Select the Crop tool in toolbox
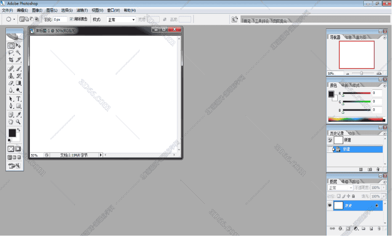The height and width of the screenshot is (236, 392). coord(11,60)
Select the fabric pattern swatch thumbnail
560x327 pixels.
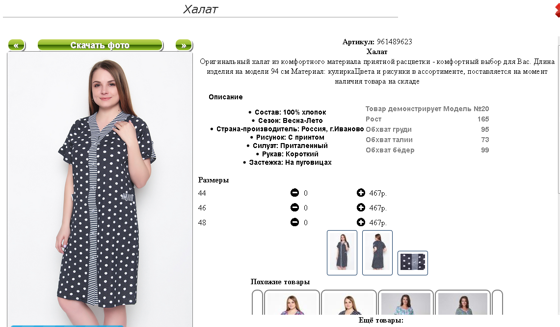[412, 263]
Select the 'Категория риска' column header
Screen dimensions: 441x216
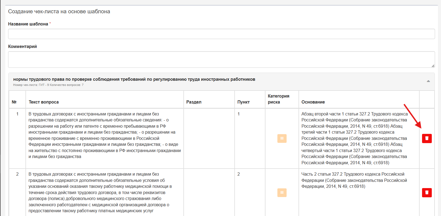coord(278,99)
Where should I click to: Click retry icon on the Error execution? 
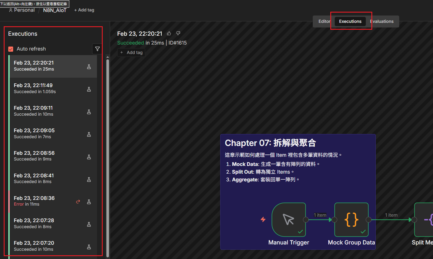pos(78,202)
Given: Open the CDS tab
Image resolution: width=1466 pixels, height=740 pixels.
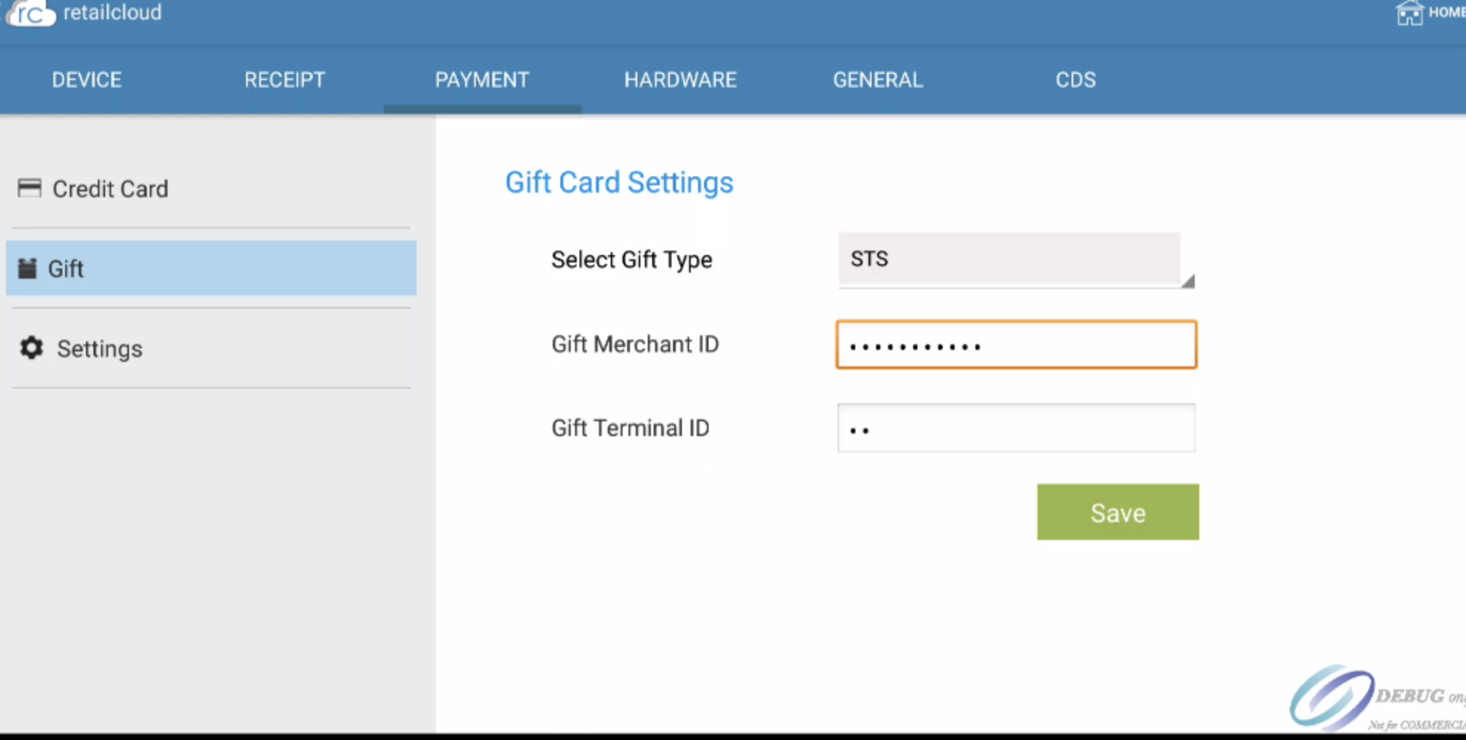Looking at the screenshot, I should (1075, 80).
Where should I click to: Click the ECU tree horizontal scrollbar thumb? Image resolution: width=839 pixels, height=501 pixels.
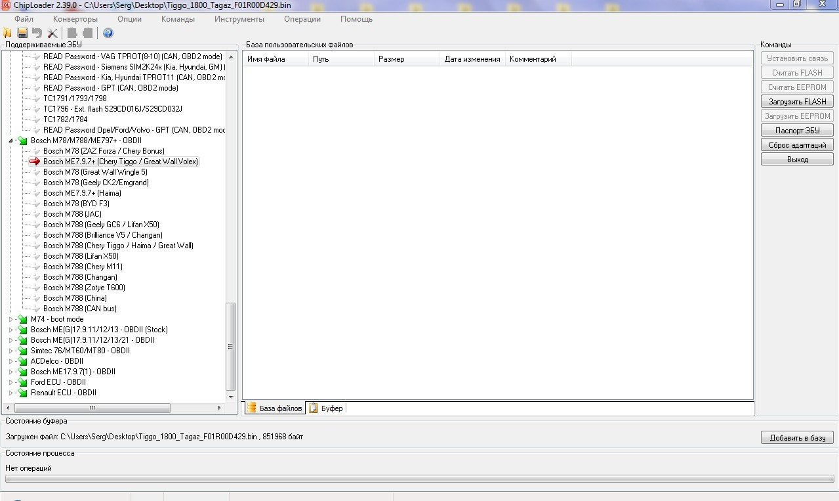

## What you need to do
Would you copy every entry exactly as it stands, leaving out the pictures?

## Your solution
Select the Crop tool in toolbox
The height and width of the screenshot is (236, 392). coord(11,60)
Select the fabric pattern swatch thumbnail
560x327 pixels.
[412, 263]
Select the 'Категория риска' column header
Screen dimensions: 441x216
coord(278,99)
Where should I click to: Click retry icon on the Error execution? 
pos(78,202)
Given: Open the CDS tab
Image resolution: width=1466 pixels, height=740 pixels.
Looking at the screenshot, I should (1075, 80).
Where should I click to: Click the ECU tree horizontal scrollbar thumb? Image resolution: width=839 pixels, height=501 pixels.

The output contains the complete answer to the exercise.